Lindorm Distributed Processing System (LDPS) is the compute engine for Lindorm. It lets you run SQL statements to access data across multiple Lindorm engine services, including LindormTable, LindormTSDB, and LindormSearch. Before writing queries in LDPS, understand the data hierarchy and the available catalog data sources.
Data hierarchy
LDPS follows the Apache Spark SQL three-tier hierarchy. Each tier contains the next:
Catalog: The top-level container. A catalog identifies a data source and contains one or more namespaces.
Namespace: A logical grouping within a catalog, equivalent to a database or schema. A namespace contains one or more tables.

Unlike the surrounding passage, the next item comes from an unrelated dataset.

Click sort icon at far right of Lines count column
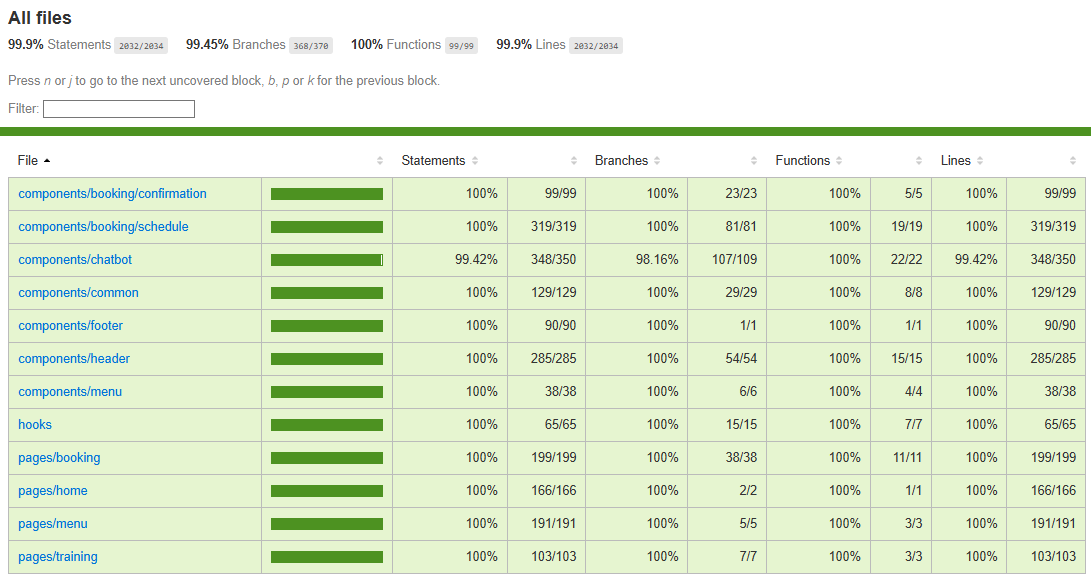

Table: A data object within a namespace, corresponding to a table in the underlying database.
To reference a table in a query, use the fully qualified three-part name <catalog>.<namespace>.<table>. For example, to query a table named tableX in a namespace named DB1 within the lindorm_table catalog:
SELECT fieldA FROM lindorm_table.DB1.tableX;Available catalogs
LDPS automatically creates catalogs based on the engine services enabled on your Lindorm instance. Run SHOW CATALOGS to list all available catalogs.
| Catalog | Description | Reference |
|---|---|---|
spark_catalog | The default LDPS catalog. Use Hive Metastore to manage its metadata. | Access data in Hive, Spark SQL reference |
lindorm_table | Read from and write to LindormTable. | Access data in LindormTable |
lindorm_cdc | Read and write Lindorm Change Data Capture (CDC) data. | Access data in a Lindorm CDC data source |
Query syntax
Use either of the following approaches to query a table.
Option 1: Fully qualified name
Prefix the table reference with the catalog and namespace:
SELECT fieldA FROM lindorm_table.DB1.tableX;Option 2: USE statement
Set the active catalog and namespace first, then reference the table directly:
USE lindorm_table.DB1;
SELECT fieldA FROM tableX;